**Task objective**
Copy out every one of the records below verbatim, in the same order.

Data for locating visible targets
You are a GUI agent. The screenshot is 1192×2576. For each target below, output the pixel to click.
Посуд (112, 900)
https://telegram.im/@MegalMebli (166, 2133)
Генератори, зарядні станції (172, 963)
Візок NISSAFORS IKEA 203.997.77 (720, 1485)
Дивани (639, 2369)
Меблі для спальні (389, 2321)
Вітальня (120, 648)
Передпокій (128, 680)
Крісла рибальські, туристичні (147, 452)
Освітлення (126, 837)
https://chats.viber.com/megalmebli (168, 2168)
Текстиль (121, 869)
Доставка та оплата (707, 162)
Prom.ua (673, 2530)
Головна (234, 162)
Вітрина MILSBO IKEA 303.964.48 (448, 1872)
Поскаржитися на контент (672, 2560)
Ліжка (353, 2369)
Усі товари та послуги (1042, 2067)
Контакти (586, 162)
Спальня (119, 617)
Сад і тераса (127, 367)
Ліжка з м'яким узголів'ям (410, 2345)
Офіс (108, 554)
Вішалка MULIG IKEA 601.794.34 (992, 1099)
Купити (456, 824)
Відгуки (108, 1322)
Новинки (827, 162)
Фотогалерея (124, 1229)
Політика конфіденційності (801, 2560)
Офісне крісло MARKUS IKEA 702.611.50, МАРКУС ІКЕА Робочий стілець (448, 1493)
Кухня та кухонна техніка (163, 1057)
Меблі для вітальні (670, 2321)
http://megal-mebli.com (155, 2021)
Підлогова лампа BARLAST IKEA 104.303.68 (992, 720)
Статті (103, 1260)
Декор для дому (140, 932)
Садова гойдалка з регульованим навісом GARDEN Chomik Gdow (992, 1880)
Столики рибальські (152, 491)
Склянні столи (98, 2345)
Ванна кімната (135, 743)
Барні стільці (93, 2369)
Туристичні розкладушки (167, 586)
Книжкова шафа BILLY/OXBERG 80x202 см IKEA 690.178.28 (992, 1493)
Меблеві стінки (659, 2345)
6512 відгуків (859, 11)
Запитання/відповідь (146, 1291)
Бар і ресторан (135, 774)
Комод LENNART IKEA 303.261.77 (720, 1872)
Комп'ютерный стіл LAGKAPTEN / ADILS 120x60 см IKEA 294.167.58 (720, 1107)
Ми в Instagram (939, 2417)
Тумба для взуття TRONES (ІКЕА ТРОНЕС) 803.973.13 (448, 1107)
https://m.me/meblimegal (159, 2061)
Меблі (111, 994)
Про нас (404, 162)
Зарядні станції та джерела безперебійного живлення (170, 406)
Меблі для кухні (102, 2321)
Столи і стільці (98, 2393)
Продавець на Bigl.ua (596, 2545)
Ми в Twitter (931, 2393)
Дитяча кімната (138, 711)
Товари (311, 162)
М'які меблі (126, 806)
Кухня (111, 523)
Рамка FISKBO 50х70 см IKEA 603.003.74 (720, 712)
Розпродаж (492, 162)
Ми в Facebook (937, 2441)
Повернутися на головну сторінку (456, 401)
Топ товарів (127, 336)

**The response**
You are a GUI agent. The screenshot is 1192×2576. For each target below, output the pixel to click.
Посуд (112, 900)
https://telegram.im/@MegalMebli (166, 2133)
Генератори, зарядні станції (172, 963)
Візок NISSAFORS IKEA 203.997.77 (720, 1485)
Дивани (639, 2369)
Меблі для спальні (389, 2321)
Вітальня (120, 648)
Передпокій (128, 680)
Крісла рибальські, туристичні (147, 452)
Освітлення (126, 837)
https://chats.viber.com/megalmebli (168, 2168)
Текстиль (121, 869)
Доставка та оплата (707, 162)
Prom.ua (673, 2530)
Головна (234, 162)
Вітрина MILSBO IKEA 303.964.48 (448, 1872)
Поскаржитися на контент (672, 2560)
Ліжка (353, 2369)
Усі товари та послуги (1042, 2067)
Контакти (586, 162)
Спальня (119, 617)
Сад і тераса (127, 367)
Ліжка з м'яким узголів'ям (410, 2345)
Офіс (108, 554)
Вішалка MULIG IKEA 601.794.34 (992, 1099)
Купити (456, 824)
Відгуки (108, 1322)
Новинки (827, 162)
Фотогалерея (124, 1229)
Політика конфіденційності (801, 2560)
Офісне крісло MARKUS IKEA 702.611.50, МАРКУС ІКЕА Робочий стілець (448, 1493)
Кухня та кухонна техніка (163, 1057)
Меблі для вітальні (670, 2321)
http://megal-mebli.com (155, 2021)
Підлогова лампа BARLAST IKEA 104.303.68 (992, 720)
Статті (103, 1260)
Декор для дому (140, 932)
Садова гойдалка з регульованим навісом GARDEN Chomik Gdow (992, 1880)
Столики рибальські (152, 491)
Склянні столи (98, 2345)
Ванна кімната (135, 743)
Барні стільці (93, 2369)
Туристичні розкладушки (167, 586)
Книжкова шафа BILLY/OXBERG 80x202 см IKEA 690.178.28 (992, 1493)
Меблеві стінки (659, 2345)
6512 відгуків (859, 11)
Запитання/відповідь (146, 1291)
Бар і ресторан (135, 774)
Комод LENNART IKEA 303.261.77 (720, 1872)
Комп'ютерный стіл LAGKAPTEN / ADILS 120x60 см IKEA 294.167.58 (720, 1107)
Ми в Instagram (939, 2417)
Тумба для взуття TRONES (ІКЕА ТРОНЕС) 803.973.13 (448, 1107)
https://m.me/meblimegal (159, 2061)
Меблі (111, 994)
Про нас (404, 162)
Зарядні станції та джерела безперебійного живлення (170, 406)
Меблі для кухні (102, 2321)
Столи і стільці (98, 2393)
Продавець на Bigl.ua (596, 2545)
Ми в Twitter (931, 2393)
Дитяча кімната (138, 711)
Товари (311, 162)
М'які меблі (126, 806)
Кухня (111, 523)
Рамка FISKBO 50х70 см IKEA 603.003.74 (720, 712)
Розпродаж (492, 162)
Ми в Facebook (937, 2441)
Повернутися на головну сторінку (456, 401)
Топ товарів (127, 336)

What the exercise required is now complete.